曽田さん自身、地域コミュニティにはすぐになじめたのでしょうか?

「東京ではご近所付き合いというのがほぼなかったので、奥多摩に来てから地域社会というものを初めて体験したような感じです。ただ、その心配はまったくなかったですね。今はどこの自治体も移住者を歓迎してくれる傾向がありますから、人間関係でがんじがらめになるということはあまりないのではないでしょうか。自分なりに距離感をもってお付き合いを楽しめばいいと思います。逆に従来の東京の友人たちは、リフレッシュがてら奥多摩に遊びに来てくれるようになりました。移住前に築いてきた人間関係も、いい距離感でキープできる安心感は大きい。これは都市近郊へ移住するメリットのひとつだと思います」

リゾート地などで働きながら、同時に休暇を取れる仕組み、ワーケーション。ロングステイで地域の魅力をじっくり味わえるため、移住のお試しとしても有効です。(『Soil mag.』より)
リゾート地などで働きながら、同時に休暇を取れる仕組み、ワーケーション。ロングステイで地域の魅力をじっくり味わえるため、移住のお試しとしても有効です。(『Soil mag.』より)

 

自分を表現する手段として地方移住を考えてみる

20220415_atLiving_soilmag_006

一方で、若い世代の移住者同士がつながって、新たなムーブメントを起こすといった動きも、日本全国で活性化しているといいます。

「同じ移住者同士というだけで、価値観が合う人も多かったりするんです。そこで新しい仕事やモノ創りなどが生まれている事例は本当に多いですし、今後の田舎暮らしはダブルワーク、トリプルワークがスタンダードになっていくのではないかと感じています。
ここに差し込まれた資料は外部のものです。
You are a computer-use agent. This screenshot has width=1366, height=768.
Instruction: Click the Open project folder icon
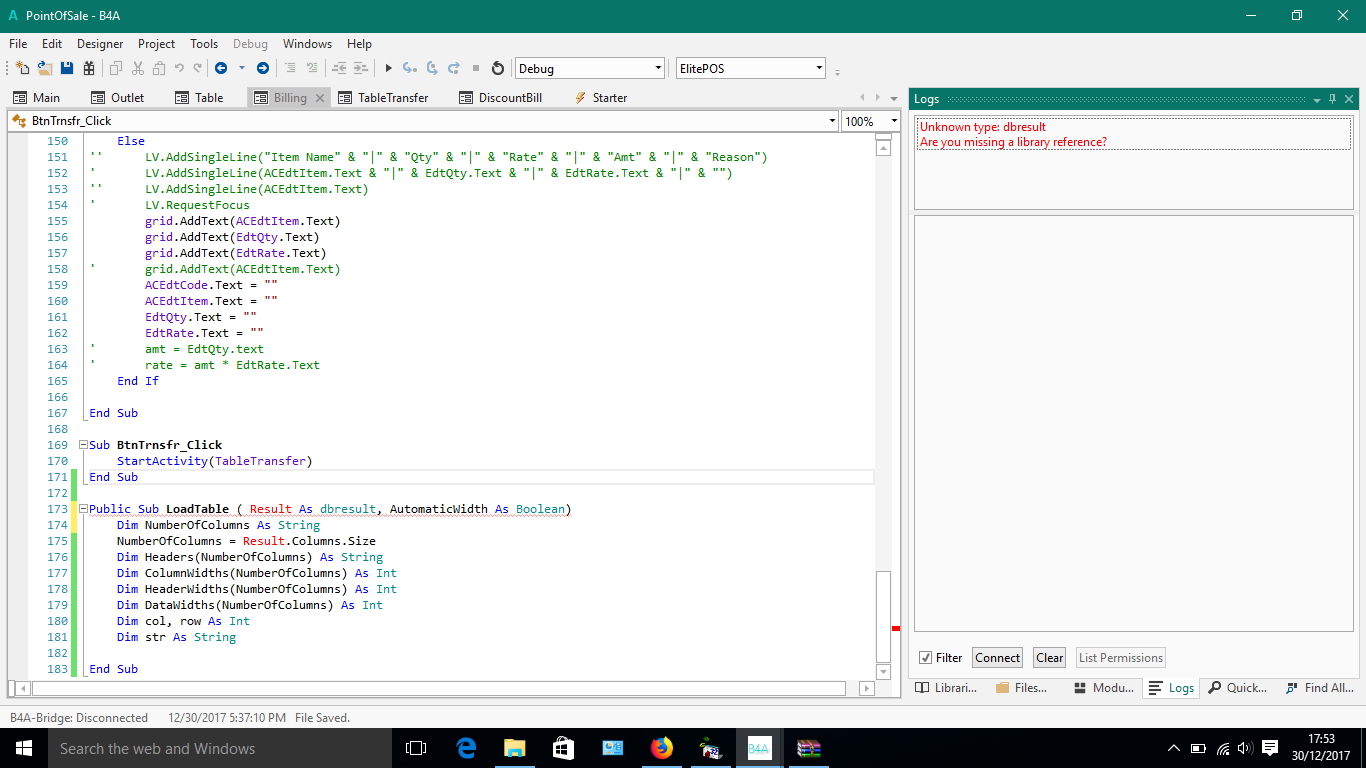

田舎って閉鎖的に思えるかもしれませんが実は“隙間”も多いというか、場合によっては移住者が新しいことを始めやすい環境だったりもするんですよね。たとえば東京で起業してそこで戦おうとすると、たくさんの資金や綿密なブランディングも必要になります。でも人が少ない田舎だったら、自分の得意なことで看板を掲げていると、周りからちょっとした仕事がもらえたり、声をかけてもらえたりすることが実際によくある。都市で活動するよりも、実は田舎の方が自分を表現しやすい環境だったりするんです」

これまでの仕事や人間関係は継続させながら、新たなことにも挑戦してみたい。そんな人にとっても、都市と田舎暮らしのいいとこ取りができる“背伸びをしない”地方移住は、ひとつのきっかけになるのかもしれません。

「地方移住は今後ますます当たり前の選択肢として定着していくと思っています。これは個人的な願望でもありますが、それぞれに特色を持ったいろいろな地域が活性化していけば、個性的で豊かな暮らしをより多くの人が実現できるようになるし、日本という国の発展にもつながっていくはず。実際世の中は、そのような未来へ向けて少しずつ動き出していると感じています」

Profile

Soil mag.編集長 / 曽田 夕紀子

2021年10月に創刊した、移住と里山ライフのカルチャーマガジン『Soil mag.』の編集長を務める。自身も23区内から奥多摩に家族で移住し、都市部へのアクセスを確保しながら自然を満喫できる里山ライフを実践している。